The reason we use diesel engines in large equipment is that they generate a lot of torque at low RPMs which means you can use a reasonable gear ratio to move a heavy vehicle. You could use something small and powerful like an F1 engine, but you’d need to strap 6 step down gears in series to get the big truck moving despite the engine having 1000 HP when it hits 15,000 RPM.

If you look at something like the [Cummins ISB 5.9L diesels](https://en.wikipedia.org/wiki/Cummins_B_Series_engine#ISB_5.9) which was used in the diesel Dodge Ram pickups for a while, you can see that it gives you just 325 horsepower but generates 610 ft-lbs of torque at 1600 RPM. Most gasoline cars will have a peak torque figure fairly close to their peak HP.

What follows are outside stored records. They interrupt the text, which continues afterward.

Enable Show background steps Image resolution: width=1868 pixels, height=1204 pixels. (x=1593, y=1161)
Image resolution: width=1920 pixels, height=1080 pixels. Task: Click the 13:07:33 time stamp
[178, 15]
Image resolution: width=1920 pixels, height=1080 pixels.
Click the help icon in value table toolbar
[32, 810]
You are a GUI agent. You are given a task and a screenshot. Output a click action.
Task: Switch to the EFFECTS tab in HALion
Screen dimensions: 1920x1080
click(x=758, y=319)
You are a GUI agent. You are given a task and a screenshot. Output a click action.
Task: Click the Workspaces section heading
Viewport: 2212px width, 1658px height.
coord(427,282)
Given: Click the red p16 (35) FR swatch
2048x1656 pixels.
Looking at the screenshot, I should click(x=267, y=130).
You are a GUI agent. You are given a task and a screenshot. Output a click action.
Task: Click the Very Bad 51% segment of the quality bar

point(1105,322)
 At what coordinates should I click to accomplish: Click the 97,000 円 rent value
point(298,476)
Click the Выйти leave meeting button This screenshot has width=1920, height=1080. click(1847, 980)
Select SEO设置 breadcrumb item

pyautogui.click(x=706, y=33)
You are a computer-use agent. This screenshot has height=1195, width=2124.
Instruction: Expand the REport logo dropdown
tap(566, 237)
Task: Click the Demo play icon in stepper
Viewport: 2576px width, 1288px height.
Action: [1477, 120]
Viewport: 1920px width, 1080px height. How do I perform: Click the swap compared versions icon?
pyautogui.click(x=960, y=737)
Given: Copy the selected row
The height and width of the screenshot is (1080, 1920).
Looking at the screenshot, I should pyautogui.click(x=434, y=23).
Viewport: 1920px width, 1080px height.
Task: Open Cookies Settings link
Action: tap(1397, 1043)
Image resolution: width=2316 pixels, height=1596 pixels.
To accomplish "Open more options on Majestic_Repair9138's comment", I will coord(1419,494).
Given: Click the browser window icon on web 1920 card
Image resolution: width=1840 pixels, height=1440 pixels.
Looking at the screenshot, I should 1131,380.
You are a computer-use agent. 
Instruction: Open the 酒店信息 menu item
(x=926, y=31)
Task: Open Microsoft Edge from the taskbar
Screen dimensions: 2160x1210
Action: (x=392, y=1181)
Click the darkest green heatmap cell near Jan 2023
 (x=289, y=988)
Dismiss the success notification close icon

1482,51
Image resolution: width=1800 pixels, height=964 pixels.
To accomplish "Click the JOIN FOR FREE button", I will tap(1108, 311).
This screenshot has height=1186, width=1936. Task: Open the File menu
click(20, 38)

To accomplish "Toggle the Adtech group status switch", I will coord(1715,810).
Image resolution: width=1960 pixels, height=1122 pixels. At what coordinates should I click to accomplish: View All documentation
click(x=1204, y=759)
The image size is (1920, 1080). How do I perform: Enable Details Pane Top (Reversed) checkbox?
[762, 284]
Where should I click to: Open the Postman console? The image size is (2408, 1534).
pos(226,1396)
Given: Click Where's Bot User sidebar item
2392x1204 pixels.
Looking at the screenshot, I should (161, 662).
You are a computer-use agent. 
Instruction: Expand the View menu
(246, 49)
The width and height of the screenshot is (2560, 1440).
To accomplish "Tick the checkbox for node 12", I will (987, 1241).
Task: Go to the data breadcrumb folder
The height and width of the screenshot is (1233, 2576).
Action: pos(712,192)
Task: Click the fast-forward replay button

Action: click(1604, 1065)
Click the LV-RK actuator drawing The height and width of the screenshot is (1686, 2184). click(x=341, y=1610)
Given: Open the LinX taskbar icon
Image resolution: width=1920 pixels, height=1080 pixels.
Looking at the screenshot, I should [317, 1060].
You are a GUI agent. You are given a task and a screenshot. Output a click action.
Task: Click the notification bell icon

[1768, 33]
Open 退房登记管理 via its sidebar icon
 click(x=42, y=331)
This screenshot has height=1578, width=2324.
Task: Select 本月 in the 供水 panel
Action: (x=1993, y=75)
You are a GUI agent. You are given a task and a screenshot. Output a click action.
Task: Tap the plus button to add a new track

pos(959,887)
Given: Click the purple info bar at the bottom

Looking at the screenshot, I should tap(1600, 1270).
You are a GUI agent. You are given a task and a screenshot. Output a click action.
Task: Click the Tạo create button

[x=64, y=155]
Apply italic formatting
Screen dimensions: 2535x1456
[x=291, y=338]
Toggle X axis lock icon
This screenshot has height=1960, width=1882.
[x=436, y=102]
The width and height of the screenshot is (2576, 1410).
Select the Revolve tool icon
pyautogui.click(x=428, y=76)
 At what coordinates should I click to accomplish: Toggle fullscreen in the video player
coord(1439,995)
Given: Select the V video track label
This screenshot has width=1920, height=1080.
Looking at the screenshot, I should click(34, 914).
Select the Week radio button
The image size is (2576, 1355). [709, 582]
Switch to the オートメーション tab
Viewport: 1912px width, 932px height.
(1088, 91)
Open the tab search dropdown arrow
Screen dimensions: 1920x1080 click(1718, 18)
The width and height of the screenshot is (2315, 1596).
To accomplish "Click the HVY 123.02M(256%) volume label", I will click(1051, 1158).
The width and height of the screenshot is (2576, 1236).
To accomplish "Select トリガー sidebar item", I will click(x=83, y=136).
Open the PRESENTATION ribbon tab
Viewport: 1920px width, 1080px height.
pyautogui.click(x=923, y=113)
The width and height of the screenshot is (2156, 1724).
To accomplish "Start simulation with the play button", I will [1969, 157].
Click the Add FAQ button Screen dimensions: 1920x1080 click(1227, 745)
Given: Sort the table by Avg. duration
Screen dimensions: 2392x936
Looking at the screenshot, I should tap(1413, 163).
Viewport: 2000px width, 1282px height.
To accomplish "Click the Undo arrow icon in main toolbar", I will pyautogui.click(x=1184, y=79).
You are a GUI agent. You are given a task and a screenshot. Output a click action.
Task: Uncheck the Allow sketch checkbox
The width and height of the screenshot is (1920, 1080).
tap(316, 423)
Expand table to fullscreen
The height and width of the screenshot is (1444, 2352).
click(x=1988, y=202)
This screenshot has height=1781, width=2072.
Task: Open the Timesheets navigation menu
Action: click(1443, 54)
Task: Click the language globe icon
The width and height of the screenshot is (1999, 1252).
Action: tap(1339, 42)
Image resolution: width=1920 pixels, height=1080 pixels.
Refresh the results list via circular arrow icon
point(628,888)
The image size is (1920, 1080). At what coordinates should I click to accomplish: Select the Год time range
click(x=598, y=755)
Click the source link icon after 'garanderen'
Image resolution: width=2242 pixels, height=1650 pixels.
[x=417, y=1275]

So **why** does diesel give more torque? Because of how we built it

Diesel engines take in air, squeeze it really hard so it heats up, then inject the fuel which immediately combusts and pushes the piston down. Gasoline engines tend to take in air *and* fuel, then squeeze that mixture, then fire it off with a spark plug. Because most gasoline engines are squeezing the fuel-air mixture they can’t squeeze it as hard (~10:1) as a diesel(up to 23:1). The more you squeeze the air, the more you can let it expand when the fuel combusts, and the more you let it expand the more energy you can remove from it. This lets diesels capture a lot more energy per cycle of the piston, but because they’re dealing with much higher cylinder pressures they often have heavier components which can’t be spun as fast so you can’t get a diesel up to stupid high RPMs for tons of power like you can with a gasoline engine.

Anonymous 0 Comments

I think the simplest answer here is diesel has more potential energy than gasoline. Quick google search says its has 10-15% more energy.

Also, Diesel engines don’t have higher compression just because. In gasoline engines, gas and air are compressed, then ignited by spark. Diesel engines compress air, then inject diesel which causes the ignition without spark.